Preaching for the Church: The Place of Preaching in the Ecclesia

 |  May 6, 2020

Introduction

When I was in seminary I had a professor tell me that I should spend 20–30 hours a week working on the sermon. When I first heard this my mind was caught between the shock of the time constraints of “good preaching” and the gravity of the need for preparing such preaching. I would need to hone my skills in biblical languages, be conversant with all the major commentaries, work on rhetoric for the best turn of phrase, and provide challenging application that changed the world for Christ. All these important elements of the sermon would reasonably take time for preparation. A good preacher would need to study and prepare for the sermon since it was the most important time of the week for him and the church.

For the idealistic seminarian I was, this all sounded good, but upon reflection many years since, I wonder if that advice was really the best. I have come to see that for many in pastoral ministry there just is not that much time in the week to give to one sermon, let alone others they may have to prepare (along with funerals, weddings, etc.). For others, they followed the advice of the professor and led out believing that expository or text-driven preaching the way to do pastoral ministry, at the exclusion of other pastoral duties. And they suffered. No, I am not advocating that we should stop giving our best to our sermons or truncate our preparation. I think what is missing for our churches is understanding the role that preaching has for the church. Preaching is not all there is to Sunday morning, or even more so, to the life of the church. Preaching is an element of the church, and the preacher needs to best understand the place of preaching in the life of the church. So in what follows let me make a few claims about how to consider preaching in relation to the church.

Preaching is not merely teaching

First, preaching is not merely teaching. Clearly there is a connection to teaching with preaching and there is a good bit of teaching in a sermon. However, the task of preaching is not merely one to teach people something. Yes, our congregants need to know the Bible better, or some doctrine or some ethics. However, the task of preaching is intended to do more than inform. A church is not a seminary and the pulpit is not a lectern. We must understand the difference for the sake of the church. The local church that we are preaching to is made up of individuals that need life transformation by the preaching of the Word. Teaching is but one element; we need conviction and exhortation as well. But this means that we must also consider those under our care when we preach, which leads me to the second point

Preaching has in mind the members of the flock

A preacher cannot merely write a sermon that could be preached to anyone anywhere. The task of preaching is to exposit a text, yes, but to do so to a certain set of people at a certain location. The audience matters. This is where good pastoral care takes precedence over a good preaching habit. For we can study all we want for a sermon that does not meet the particular needs of the congregation.
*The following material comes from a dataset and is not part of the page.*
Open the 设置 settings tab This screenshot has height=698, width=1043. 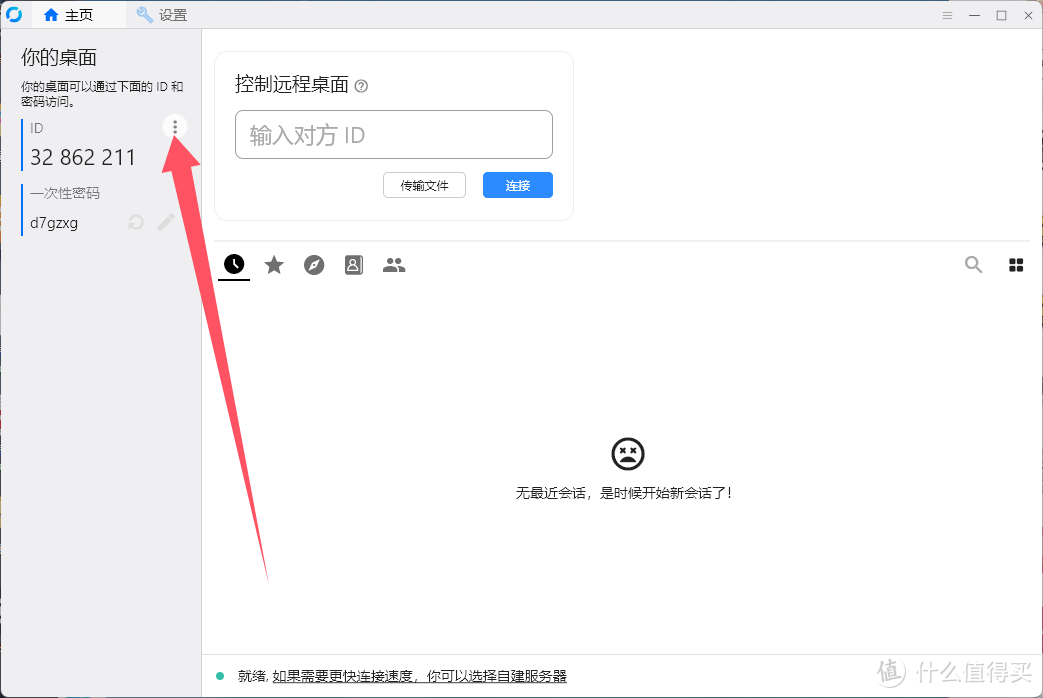(x=161, y=15)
Perhaps a sermon is over the heads of the flock or one is offering milk to a community that is desirous of meat. Having an understanding of the spiritual basis of the congregation is more important than ensuring that one’s exegesis is in order. For if you have expressed the most eloquent, erudite elocution that has ever been endured, but it is unintelligible to the audience, then it is nothing but a failure. Preaching must have in mind the spiritual condition of those who will hear it; for when it is then crafted for those at that particular place then they can receive it as hearers who can apply it.

Preaching is a part of the church’s liturgy

Lastly, let me say that preaching is not the only element of the church’s worship. There is a sense in many that the worship service is all about preaching. Any element in the service is in preparation for the sermon and the denouement from the preaching event. This is off because it is not that the sermon is the purpose of the service, rather it is meeting with God that is the purpose of the service. The liturgy is not in service to the sermon. The liturgy is in service to facilitating worship to God. The point may be subtle but think of it this way. If any connection of the service is made only to support the sermon then the sermon is the focus and even telos of the service. This must not be so. The end of a worship service is the service of worship to our God. Preaching plays a part in this. Many evangelical and free churches struggle with this point more so than those of our brethren in liturgical traditions. Perhaps we could spend more time learning from them?

Conclusion

In conclusion, I am not suggesting that we stop preaching or radically change how we preach. We need to continue to study the best we can in the moments that we have. However, as we prepare for our sermons we must consider the church in which we are preaching for it is to the persons in that congregation that are being prepared for the particular sermon. They deserve our attention so that as we join then we all can participate together in the worship of God, of which the sermon is an event. We must consider the church when we preach.


W. Madison Grace II is Associate Professor of Baptist Heritage and the Director of the Oxford Study Program at Southwestern Baptist Theological Seminary in Fort Worth, Texas.